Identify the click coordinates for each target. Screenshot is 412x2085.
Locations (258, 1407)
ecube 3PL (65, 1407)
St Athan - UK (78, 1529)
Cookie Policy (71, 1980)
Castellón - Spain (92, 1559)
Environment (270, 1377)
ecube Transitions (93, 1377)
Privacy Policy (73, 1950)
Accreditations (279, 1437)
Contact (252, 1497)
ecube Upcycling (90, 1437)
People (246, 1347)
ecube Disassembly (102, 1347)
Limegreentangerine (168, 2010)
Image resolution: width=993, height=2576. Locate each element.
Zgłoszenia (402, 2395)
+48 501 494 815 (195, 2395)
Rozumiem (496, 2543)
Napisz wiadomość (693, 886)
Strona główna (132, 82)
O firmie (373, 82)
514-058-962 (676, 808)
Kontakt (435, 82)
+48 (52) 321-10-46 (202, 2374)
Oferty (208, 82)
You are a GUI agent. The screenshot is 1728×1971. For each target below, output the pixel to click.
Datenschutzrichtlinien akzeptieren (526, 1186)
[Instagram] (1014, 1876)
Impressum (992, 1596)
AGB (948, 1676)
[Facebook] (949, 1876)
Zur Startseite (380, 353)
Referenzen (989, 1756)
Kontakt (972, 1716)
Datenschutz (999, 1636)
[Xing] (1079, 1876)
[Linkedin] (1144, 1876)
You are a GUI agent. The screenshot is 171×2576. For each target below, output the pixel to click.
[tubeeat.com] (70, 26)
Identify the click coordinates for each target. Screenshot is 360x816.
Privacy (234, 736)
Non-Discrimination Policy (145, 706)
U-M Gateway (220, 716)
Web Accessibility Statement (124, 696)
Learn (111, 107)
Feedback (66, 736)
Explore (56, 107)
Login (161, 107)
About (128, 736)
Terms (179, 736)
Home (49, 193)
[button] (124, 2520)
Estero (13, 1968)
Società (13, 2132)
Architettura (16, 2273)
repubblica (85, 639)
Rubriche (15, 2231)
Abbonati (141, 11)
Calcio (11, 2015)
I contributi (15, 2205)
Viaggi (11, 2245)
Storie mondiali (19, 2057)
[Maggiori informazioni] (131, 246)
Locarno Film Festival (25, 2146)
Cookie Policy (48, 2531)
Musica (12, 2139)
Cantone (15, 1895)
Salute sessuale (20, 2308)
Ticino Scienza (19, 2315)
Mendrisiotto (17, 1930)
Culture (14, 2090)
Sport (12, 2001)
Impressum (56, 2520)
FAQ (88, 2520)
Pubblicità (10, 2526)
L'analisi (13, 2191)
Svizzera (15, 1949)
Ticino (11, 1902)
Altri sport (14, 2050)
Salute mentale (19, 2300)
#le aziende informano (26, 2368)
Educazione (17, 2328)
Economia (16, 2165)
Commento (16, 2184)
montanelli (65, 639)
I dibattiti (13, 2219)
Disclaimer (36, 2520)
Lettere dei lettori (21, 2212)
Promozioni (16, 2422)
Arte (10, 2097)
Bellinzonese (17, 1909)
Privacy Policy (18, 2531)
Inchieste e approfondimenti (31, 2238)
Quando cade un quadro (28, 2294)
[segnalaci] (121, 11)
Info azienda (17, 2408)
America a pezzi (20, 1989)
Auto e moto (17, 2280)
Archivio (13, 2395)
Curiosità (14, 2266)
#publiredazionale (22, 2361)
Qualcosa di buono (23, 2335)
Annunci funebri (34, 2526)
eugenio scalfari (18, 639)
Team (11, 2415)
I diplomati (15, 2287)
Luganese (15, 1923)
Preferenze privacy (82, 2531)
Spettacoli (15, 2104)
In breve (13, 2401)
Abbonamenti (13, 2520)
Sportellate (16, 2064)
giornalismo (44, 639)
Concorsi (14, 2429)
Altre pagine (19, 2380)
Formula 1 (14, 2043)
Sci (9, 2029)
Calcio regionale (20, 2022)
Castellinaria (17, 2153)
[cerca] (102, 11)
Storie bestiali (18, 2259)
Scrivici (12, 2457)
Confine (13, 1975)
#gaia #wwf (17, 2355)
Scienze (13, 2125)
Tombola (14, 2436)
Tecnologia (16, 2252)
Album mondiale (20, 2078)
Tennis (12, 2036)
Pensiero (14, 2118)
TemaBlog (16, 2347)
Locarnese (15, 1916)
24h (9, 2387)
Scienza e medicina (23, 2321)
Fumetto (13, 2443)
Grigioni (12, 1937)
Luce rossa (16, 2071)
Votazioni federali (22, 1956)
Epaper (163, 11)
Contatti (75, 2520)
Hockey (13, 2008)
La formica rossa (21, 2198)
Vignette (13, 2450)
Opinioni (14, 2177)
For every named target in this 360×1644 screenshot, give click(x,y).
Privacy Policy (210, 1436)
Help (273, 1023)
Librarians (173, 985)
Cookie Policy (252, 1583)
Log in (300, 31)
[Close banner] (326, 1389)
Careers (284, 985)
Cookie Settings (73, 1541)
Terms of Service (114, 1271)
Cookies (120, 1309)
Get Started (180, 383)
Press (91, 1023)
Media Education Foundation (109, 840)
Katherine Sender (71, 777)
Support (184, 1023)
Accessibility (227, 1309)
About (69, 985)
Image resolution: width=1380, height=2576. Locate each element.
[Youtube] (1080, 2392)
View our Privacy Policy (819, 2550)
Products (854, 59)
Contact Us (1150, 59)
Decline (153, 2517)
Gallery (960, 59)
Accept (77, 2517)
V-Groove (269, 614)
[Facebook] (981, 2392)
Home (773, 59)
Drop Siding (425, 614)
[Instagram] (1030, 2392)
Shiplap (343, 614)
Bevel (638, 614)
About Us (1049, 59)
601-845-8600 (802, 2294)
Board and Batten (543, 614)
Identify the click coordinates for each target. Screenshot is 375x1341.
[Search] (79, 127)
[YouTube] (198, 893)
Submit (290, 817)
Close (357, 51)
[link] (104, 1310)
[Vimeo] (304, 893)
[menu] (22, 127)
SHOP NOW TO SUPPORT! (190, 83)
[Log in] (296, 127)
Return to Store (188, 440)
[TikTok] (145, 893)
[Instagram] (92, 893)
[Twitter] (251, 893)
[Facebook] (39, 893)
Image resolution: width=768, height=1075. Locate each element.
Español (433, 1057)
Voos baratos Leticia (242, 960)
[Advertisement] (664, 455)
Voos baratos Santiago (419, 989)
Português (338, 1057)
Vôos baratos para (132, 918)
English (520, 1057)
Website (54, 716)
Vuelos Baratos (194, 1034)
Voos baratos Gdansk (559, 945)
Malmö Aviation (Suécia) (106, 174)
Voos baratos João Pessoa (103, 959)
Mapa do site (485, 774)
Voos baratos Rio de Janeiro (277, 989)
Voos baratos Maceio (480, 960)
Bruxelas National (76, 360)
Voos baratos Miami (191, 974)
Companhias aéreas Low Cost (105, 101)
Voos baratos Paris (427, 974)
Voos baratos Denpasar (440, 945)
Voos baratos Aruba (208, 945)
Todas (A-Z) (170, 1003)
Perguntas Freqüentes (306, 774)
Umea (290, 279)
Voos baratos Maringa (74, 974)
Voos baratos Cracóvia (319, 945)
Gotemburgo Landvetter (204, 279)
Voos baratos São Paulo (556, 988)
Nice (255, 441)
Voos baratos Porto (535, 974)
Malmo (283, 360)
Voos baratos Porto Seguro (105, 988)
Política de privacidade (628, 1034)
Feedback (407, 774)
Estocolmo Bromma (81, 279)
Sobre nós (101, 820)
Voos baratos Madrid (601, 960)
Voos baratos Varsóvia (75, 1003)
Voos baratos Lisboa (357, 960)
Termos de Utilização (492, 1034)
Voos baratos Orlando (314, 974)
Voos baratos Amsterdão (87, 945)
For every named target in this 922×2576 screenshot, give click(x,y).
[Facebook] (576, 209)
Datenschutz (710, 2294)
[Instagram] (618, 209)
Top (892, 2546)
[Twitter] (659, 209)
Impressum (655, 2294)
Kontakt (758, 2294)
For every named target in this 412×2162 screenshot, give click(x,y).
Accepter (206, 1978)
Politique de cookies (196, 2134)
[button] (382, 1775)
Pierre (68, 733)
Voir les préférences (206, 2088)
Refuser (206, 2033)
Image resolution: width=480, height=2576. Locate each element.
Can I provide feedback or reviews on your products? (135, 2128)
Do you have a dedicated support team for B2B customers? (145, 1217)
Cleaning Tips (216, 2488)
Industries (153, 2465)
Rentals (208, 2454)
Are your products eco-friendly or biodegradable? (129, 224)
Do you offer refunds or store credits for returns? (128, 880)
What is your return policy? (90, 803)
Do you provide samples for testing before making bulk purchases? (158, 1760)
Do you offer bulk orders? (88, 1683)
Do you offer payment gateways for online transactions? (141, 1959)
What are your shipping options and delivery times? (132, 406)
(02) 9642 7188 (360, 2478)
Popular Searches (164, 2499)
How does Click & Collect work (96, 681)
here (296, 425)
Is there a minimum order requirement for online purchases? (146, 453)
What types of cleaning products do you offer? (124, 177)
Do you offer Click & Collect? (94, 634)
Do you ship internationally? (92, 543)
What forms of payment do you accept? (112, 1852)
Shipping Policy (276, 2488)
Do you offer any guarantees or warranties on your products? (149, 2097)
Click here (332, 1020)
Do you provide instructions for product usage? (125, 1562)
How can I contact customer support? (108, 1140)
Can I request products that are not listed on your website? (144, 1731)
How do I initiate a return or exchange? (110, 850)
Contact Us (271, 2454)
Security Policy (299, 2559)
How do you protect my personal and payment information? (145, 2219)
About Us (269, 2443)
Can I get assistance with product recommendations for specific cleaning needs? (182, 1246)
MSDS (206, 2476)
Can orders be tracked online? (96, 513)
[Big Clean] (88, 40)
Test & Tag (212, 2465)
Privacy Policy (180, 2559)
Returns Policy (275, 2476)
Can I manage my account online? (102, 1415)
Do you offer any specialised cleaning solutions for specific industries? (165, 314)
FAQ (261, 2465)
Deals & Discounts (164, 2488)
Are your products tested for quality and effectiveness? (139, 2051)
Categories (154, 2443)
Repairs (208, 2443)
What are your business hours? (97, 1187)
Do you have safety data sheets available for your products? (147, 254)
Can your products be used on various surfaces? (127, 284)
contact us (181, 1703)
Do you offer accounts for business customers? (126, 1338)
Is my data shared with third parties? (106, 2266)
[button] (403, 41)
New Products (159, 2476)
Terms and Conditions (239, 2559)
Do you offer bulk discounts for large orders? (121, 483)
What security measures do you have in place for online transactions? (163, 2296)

TASK GOAL: Copy out each line in the preceding records that contains "give".

RESULT OF THE EXERCISE:
For every named target in this 360×1644 screenshot, give click(x,y).
For every named target in this 922×2576 screenshot, give click(x,y).
For every named target in this 412×2162 screenshot, give click(x,y).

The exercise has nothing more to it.